Kimi kesimler de Suriye’de ölen kişilere acırken, aynı anda Suriye’den kaçıp canını kurtarmayı başaranları da ulaştıkları ülkenin devletinin sırtında ‘külfet’ olarak görmektedir. Burada verilen çelişkili mesaj endişe vericidir: “Ölmeniz bizi üzüyor ama ülkemizde size yer açacak kadar değil.” Sığınmacı ve mültecileri korumak devlet, uluslararası örgütler ve sivil toplum örgütlerinin ortak sorumluluğudur ve her aktör payına düşeni yaptığı sürece yerel halkın payından alınmadan sığınmacı ve mültecilerin temel gereksinimleri karşılanabilir. Bir ülkedeki işsizlik, hizmetsizlik durumlarına sığınmacı ve mültecilerin yol actığını söylemek insan haklarını lüks olarak algılayan bir duruşun yabancı düşmanlığı yaratmak, sorunların sorumluluğunu almayıp “öteki”ne yığmak için kullandığı bir söylem olmaktan öteye gitmemektedir.

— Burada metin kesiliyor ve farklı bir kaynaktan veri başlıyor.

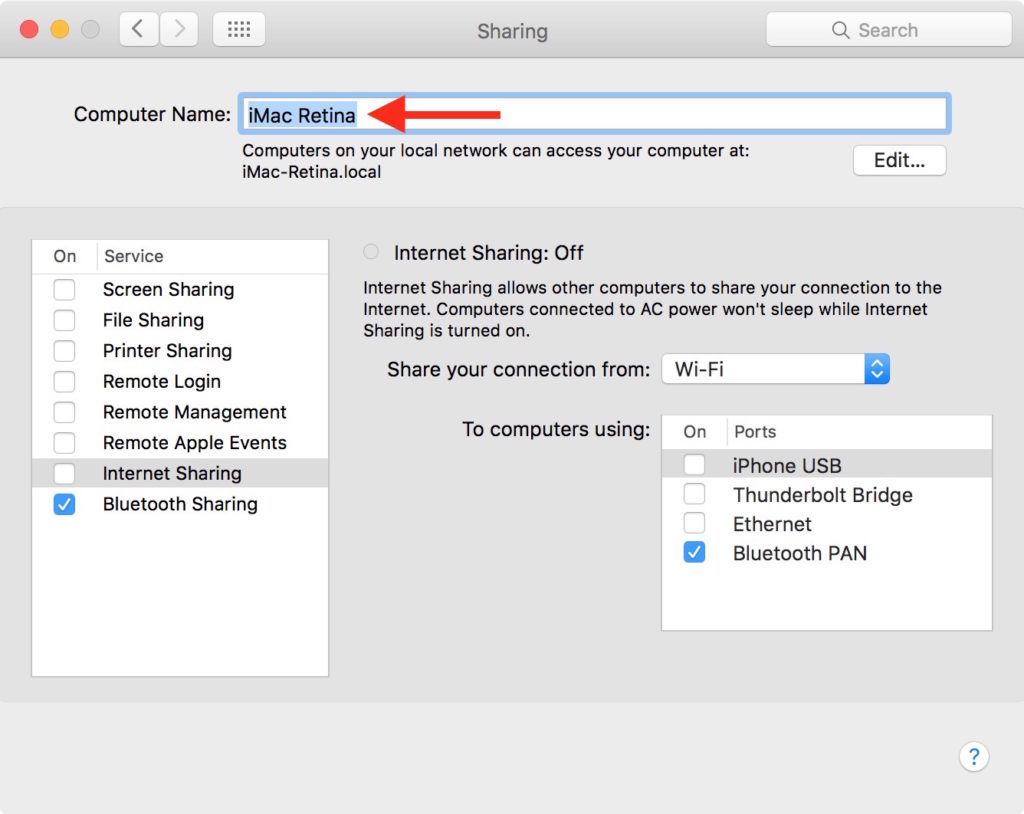Click the Edit… button
This screenshot has width=1024, height=814.
pos(899,160)
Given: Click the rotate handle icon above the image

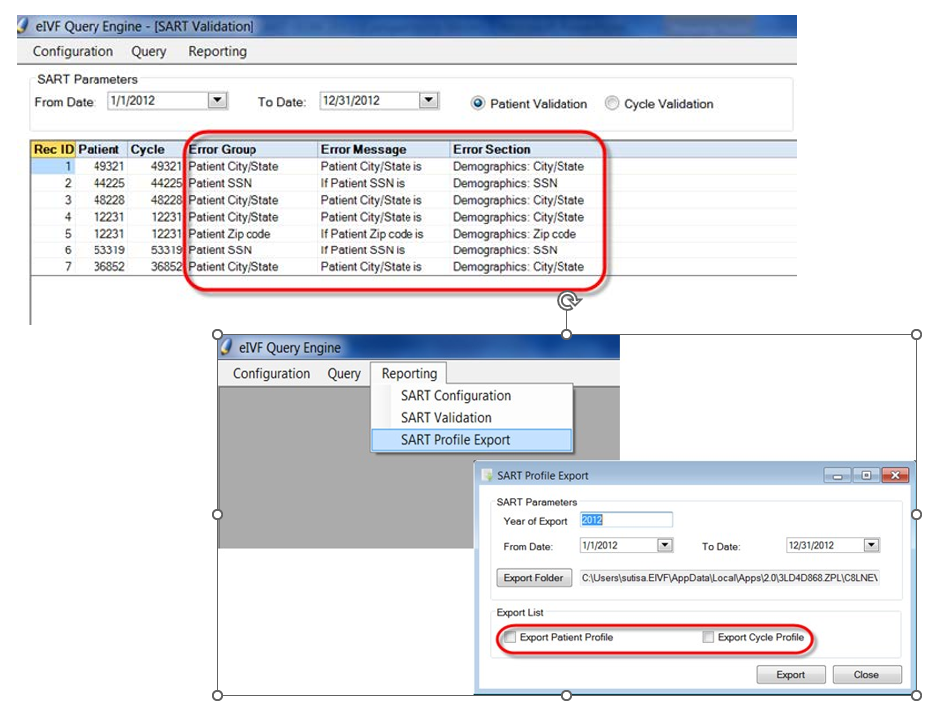Looking at the screenshot, I should tap(568, 300).
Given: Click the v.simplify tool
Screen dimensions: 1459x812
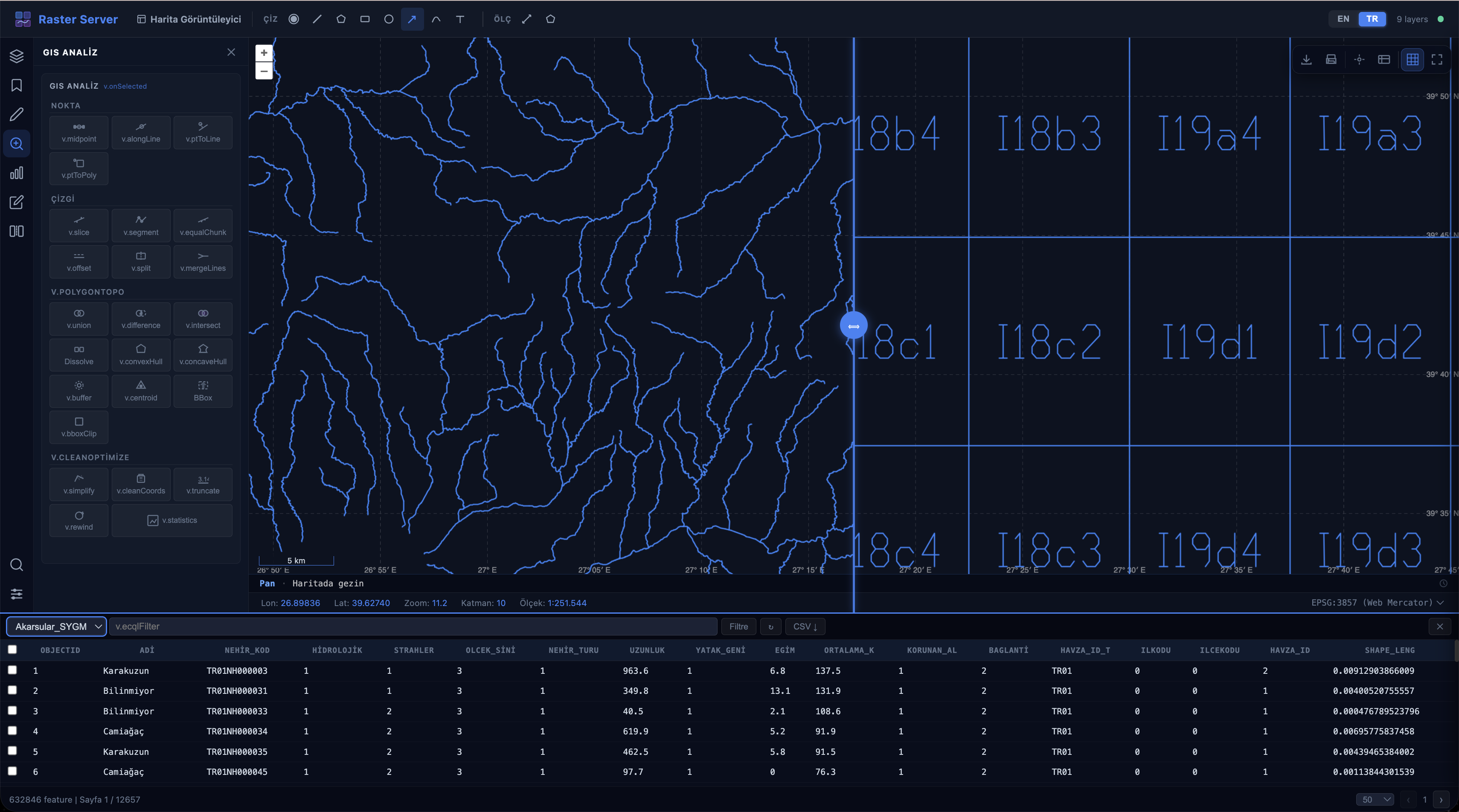Looking at the screenshot, I should (79, 484).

Kıbrıs’ın kuzeyi ve Suriyeli sığınmacılar
Kıbrıs’ın kuzeyinde sığınmacıları ve mültecilerin haklarını tanımlayan yasaların ve mekanizmaların olmaması, temel insan haklarının gerekliliklerinin dahi yerine getirilmemesi, çok yakınımızda olan bu kriz karşısında bizi hazırlıksız bırakmaktadır. Şimdi savaştan kaçan Suriyeli kadınlar, erkekler, yaşlılar, çocuklar Kıbrıs’ın kuzeyine geldiğinde onların suçlu ve külfet olduğunu mu söyleyeceğiz yoksa yetkililerin ev ödevini kriz anından önce yapmamış olmasını eleştirebilecek miyiz?